## PROBLEM TO WORK ON
Rewrite the rows below, replacing every "GUI agent" with "screen assistant" and leaving everything else the same.

## DATA EXTRACT
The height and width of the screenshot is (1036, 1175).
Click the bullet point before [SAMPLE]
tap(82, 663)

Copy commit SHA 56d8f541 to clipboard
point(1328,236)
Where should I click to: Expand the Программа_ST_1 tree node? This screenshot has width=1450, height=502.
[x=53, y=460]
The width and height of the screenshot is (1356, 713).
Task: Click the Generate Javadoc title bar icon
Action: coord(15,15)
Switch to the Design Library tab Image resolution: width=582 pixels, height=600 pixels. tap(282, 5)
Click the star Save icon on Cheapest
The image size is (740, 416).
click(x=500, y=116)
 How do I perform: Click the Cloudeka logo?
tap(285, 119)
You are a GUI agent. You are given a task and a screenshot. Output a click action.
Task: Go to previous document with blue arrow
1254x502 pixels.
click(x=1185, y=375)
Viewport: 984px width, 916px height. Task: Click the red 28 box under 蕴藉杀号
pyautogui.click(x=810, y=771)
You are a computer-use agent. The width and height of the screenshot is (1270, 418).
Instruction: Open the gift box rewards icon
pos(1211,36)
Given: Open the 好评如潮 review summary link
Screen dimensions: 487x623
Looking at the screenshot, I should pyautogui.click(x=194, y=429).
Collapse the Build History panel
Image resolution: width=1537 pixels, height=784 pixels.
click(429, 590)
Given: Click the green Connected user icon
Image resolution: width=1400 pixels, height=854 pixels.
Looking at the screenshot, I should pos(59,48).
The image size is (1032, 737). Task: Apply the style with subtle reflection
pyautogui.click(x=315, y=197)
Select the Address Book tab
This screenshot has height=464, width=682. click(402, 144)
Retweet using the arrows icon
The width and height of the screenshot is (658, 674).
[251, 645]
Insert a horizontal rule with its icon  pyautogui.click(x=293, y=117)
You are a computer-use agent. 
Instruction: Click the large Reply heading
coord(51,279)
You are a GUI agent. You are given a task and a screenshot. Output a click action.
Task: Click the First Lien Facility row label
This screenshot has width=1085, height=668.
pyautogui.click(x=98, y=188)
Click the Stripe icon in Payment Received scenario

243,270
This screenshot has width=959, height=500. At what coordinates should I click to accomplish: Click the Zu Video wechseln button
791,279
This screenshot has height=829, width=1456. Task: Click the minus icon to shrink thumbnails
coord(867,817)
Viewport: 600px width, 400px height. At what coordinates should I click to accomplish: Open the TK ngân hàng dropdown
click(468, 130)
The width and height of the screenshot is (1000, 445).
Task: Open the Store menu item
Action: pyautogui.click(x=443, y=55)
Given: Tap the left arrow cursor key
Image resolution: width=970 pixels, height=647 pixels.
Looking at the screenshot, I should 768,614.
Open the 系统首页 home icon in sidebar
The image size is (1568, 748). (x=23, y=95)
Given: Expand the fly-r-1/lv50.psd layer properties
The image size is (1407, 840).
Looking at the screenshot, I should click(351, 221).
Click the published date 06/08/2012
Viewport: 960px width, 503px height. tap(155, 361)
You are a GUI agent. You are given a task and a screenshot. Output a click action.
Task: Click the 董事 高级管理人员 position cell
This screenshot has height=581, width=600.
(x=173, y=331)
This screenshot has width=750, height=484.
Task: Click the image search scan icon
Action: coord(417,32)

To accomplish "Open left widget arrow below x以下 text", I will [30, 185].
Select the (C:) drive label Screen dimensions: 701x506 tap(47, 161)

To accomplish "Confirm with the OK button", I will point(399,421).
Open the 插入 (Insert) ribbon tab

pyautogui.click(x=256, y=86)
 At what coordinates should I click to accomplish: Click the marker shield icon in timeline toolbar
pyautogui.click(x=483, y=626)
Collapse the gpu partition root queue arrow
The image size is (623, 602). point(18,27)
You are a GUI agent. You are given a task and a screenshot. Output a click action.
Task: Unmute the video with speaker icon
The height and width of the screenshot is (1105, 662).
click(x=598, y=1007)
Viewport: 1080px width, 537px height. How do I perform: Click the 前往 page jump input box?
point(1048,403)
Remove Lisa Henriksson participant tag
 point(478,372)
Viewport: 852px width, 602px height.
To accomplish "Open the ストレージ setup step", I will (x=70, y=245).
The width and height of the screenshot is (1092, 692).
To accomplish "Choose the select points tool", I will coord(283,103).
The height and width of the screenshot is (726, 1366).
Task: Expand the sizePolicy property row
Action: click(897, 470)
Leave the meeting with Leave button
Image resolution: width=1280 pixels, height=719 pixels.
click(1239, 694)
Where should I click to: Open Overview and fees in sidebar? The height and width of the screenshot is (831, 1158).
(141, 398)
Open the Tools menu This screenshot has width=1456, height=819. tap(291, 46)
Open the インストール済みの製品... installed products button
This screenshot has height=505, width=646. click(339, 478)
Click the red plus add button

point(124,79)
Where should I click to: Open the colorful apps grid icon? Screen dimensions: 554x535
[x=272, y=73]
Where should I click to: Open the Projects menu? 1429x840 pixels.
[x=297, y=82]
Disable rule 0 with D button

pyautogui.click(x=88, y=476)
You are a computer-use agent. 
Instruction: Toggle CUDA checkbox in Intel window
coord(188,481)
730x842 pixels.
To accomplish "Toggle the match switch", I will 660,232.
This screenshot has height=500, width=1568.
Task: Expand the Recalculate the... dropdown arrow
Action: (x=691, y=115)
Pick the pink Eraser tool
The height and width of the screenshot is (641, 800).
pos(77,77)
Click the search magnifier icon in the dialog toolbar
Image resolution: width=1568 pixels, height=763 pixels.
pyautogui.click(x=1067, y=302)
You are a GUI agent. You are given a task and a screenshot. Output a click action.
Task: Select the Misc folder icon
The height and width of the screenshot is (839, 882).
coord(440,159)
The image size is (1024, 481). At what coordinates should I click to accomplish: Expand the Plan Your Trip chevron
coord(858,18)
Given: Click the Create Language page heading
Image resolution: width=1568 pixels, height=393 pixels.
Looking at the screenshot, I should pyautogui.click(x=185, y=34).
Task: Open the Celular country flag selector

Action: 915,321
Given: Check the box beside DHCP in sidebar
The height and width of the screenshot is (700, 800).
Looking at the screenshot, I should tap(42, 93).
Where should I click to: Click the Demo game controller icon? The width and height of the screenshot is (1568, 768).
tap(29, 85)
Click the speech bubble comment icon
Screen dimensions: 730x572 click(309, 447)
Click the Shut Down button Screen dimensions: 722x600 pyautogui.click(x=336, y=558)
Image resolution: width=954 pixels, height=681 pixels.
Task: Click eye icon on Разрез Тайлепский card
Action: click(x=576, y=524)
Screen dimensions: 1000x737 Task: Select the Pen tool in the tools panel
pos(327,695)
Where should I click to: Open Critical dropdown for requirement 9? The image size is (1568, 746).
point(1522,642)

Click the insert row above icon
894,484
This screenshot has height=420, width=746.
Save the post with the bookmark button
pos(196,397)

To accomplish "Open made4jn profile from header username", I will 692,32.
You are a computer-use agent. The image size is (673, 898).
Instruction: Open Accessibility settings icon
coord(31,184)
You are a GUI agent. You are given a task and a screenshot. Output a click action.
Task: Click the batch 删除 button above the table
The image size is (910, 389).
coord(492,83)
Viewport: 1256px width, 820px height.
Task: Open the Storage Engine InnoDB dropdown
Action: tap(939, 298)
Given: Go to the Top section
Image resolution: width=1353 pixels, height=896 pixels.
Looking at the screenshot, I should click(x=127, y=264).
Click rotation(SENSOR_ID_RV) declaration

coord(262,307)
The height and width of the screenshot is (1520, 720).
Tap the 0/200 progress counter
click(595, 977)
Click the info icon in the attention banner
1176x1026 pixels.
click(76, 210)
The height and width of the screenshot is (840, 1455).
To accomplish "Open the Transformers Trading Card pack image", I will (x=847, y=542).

## RESPONSE
The height and width of the screenshot is (1036, 1175).
Click the bullet point before [SAMPLE]
tap(82, 663)

Copy commit SHA 56d8f541 to clipboard
point(1328,236)
Where should I click to: Expand the Программа_ST_1 tree node? This screenshot has width=1450, height=502.
[x=53, y=460]
The width and height of the screenshot is (1356, 713).
Task: Click the Generate Javadoc title bar icon
Action: coord(15,15)
Switch to the Design Library tab Image resolution: width=582 pixels, height=600 pixels. tap(282, 5)
Click the star Save icon on Cheapest
The image size is (740, 416).
click(x=500, y=116)
 How do I perform: Click the Cloudeka logo?
tap(285, 119)
You are a screen assistant. You are given a task and a screenshot. Output a click action.
Task: Go to previous document with blue arrow
1254x502 pixels.
click(x=1185, y=375)
Viewport: 984px width, 916px height. Task: Click the red 28 box under 蕴藉杀号
pyautogui.click(x=810, y=771)
You are a computer-use agent. The width and height of the screenshot is (1270, 418).
Instruction: Open the gift box rewards icon
pos(1211,36)
Given: Open the 好评如潮 review summary link
Screen dimensions: 487x623
Looking at the screenshot, I should pyautogui.click(x=194, y=429).
Collapse the Build History panel
Image resolution: width=1537 pixels, height=784 pixels.
click(429, 590)
Given: Click the green Connected user icon
Image resolution: width=1400 pixels, height=854 pixels.
Looking at the screenshot, I should pos(59,48).
The image size is (1032, 737). Task: Apply the style with subtle reflection
pyautogui.click(x=315, y=197)
Select the Address Book tab
This screenshot has height=464, width=682. click(402, 144)
Retweet using the arrows icon
The width and height of the screenshot is (658, 674).
[251, 645]
Insert a horizontal rule with its icon  pyautogui.click(x=293, y=117)
You are a computer-use agent. 
Instruction: Click the large Reply heading
coord(51,279)
You are a screen assistant. You are given a task and a screenshot. Output a click action.
Task: Click the First Lien Facility row label
This screenshot has width=1085, height=668.
pyautogui.click(x=98, y=188)
Click the Stripe icon in Payment Received scenario

243,270
This screenshot has width=959, height=500. At what coordinates should I click to accomplish: Click the Zu Video wechseln button
791,279
This screenshot has height=829, width=1456. Task: Click the minus icon to shrink thumbnails
coord(867,817)
Viewport: 600px width, 400px height. At what coordinates should I click to accomplish: Open the TK ngân hàng dropdown
click(468, 130)
The width and height of the screenshot is (1000, 445).
Task: Open the Store menu item
Action: pyautogui.click(x=443, y=55)
Given: Tap the left arrow cursor key
Image resolution: width=970 pixels, height=647 pixels.
Looking at the screenshot, I should 768,614.
Open the 系统首页 home icon in sidebar
The image size is (1568, 748). (x=23, y=95)
Given: Expand the fly-r-1/lv50.psd layer properties
The image size is (1407, 840).
Looking at the screenshot, I should click(351, 221).
Click the published date 06/08/2012
Viewport: 960px width, 503px height. tap(155, 361)
You are a screen assistant. You are given a task and a screenshot. Output a click action.
Task: Click the 董事 高级管理人员 position cell
This screenshot has height=581, width=600.
(x=173, y=331)
This screenshot has width=750, height=484.
Task: Click the image search scan icon
Action: coord(417,32)

To accomplish "Open left widget arrow below x以下 text", I will [30, 185].
Select the (C:) drive label Screen dimensions: 701x506 tap(47, 161)

To accomplish "Confirm with the OK button", I will point(399,421).
Open the 插入 (Insert) ribbon tab

pyautogui.click(x=256, y=86)
 At what coordinates should I click to accomplish: Click the marker shield icon in timeline toolbar
pyautogui.click(x=483, y=626)
Collapse the gpu partition root queue arrow
The image size is (623, 602). point(18,27)
You are a screen assistant. You are given a task and a screenshot. Output a click action.
Task: Unmute the video with speaker icon
The height and width of the screenshot is (1105, 662).
click(x=598, y=1007)
Viewport: 1080px width, 537px height. How do I perform: Click the 前往 page jump input box?
point(1048,403)
Remove Lisa Henriksson participant tag
 point(478,372)
Viewport: 852px width, 602px height.
To accomplish "Open the ストレージ setup step", I will (x=70, y=245).
The width and height of the screenshot is (1092, 692).
To accomplish "Choose the select points tool", I will coord(283,103).
The height and width of the screenshot is (726, 1366).
Task: Expand the sizePolicy property row
Action: click(897, 470)
Leave the meeting with Leave button
Image resolution: width=1280 pixels, height=719 pixels.
click(1239, 694)
Where should I click to: Open Overview and fees in sidebar? The height and width of the screenshot is (831, 1158).
(141, 398)
Open the Tools menu This screenshot has width=1456, height=819. tap(291, 46)
Open the インストール済みの製品... installed products button
This screenshot has height=505, width=646. click(339, 478)
Click the red plus add button

point(124,79)
Where should I click to: Open the colorful apps grid icon? Screen dimensions: 554x535
[x=272, y=73]
Where should I click to: Open the Projects menu? 1429x840 pixels.
[x=297, y=82]
Disable rule 0 with D button

pyautogui.click(x=88, y=476)
You are a computer-use agent. 
Instruction: Toggle CUDA checkbox in Intel window
coord(188,481)
730x842 pixels.
To accomplish "Toggle the match switch", I will 660,232.
This screenshot has height=500, width=1568.
Task: Expand the Recalculate the... dropdown arrow
Action: (x=691, y=115)
Pick the pink Eraser tool
The height and width of the screenshot is (641, 800).
pos(77,77)
Click the search magnifier icon in the dialog toolbar
Image resolution: width=1568 pixels, height=763 pixels.
pyautogui.click(x=1067, y=302)
You are a screen assistant. You are given a task and a screenshot. Output a click action.
Task: Select the Misc folder icon
The height and width of the screenshot is (839, 882).
coord(440,159)
The image size is (1024, 481). At what coordinates should I click to accomplish: Expand the Plan Your Trip chevron
coord(858,18)
Given: Click the Create Language page heading
Image resolution: width=1568 pixels, height=393 pixels.
Looking at the screenshot, I should pyautogui.click(x=185, y=34).
Task: Open the Celular country flag selector

Action: 915,321
Given: Check the box beside DHCP in sidebar
The height and width of the screenshot is (700, 800).
Looking at the screenshot, I should tap(42, 93).
Where should I click to: Click the Demo game controller icon? The width and height of the screenshot is (1568, 768).
tap(29, 85)
Click the speech bubble comment icon
Screen dimensions: 730x572 click(309, 447)
Click the Shut Down button Screen dimensions: 722x600 pyautogui.click(x=336, y=558)
Image resolution: width=954 pixels, height=681 pixels.
Task: Click eye icon on Разрез Тайлепский card
Action: click(x=576, y=524)
Screen dimensions: 1000x737 Task: Select the Pen tool in the tools panel
pos(327,695)
Where should I click to: Open Critical dropdown for requirement 9? The image size is (1568, 746).
point(1522,642)

Click the insert row above icon
894,484
This screenshot has height=420, width=746.
Save the post with the bookmark button
pos(196,397)

To accomplish "Open made4jn profile from header username", I will 692,32.
You are a computer-use agent. The image size is (673, 898).
Instruction: Open Accessibility settings icon
coord(31,184)
You are a screen assistant. You are given a task and a screenshot. Output a click action.
Task: Click the batch 删除 button above the table
The image size is (910, 389).
coord(492,83)
Viewport: 1256px width, 820px height.
Task: Open the Storage Engine InnoDB dropdown
Action: tap(939, 298)
Given: Go to the Top section
Image resolution: width=1353 pixels, height=896 pixels.
Looking at the screenshot, I should click(x=127, y=264).
Click rotation(SENSOR_ID_RV) declaration

coord(262,307)
The height and width of the screenshot is (1520, 720).
Tap the 0/200 progress counter
click(595, 977)
Click the info icon in the attention banner
1176x1026 pixels.
click(76, 210)
The height and width of the screenshot is (840, 1455).
To accomplish "Open the Transformers Trading Card pack image", I will (x=847, y=542).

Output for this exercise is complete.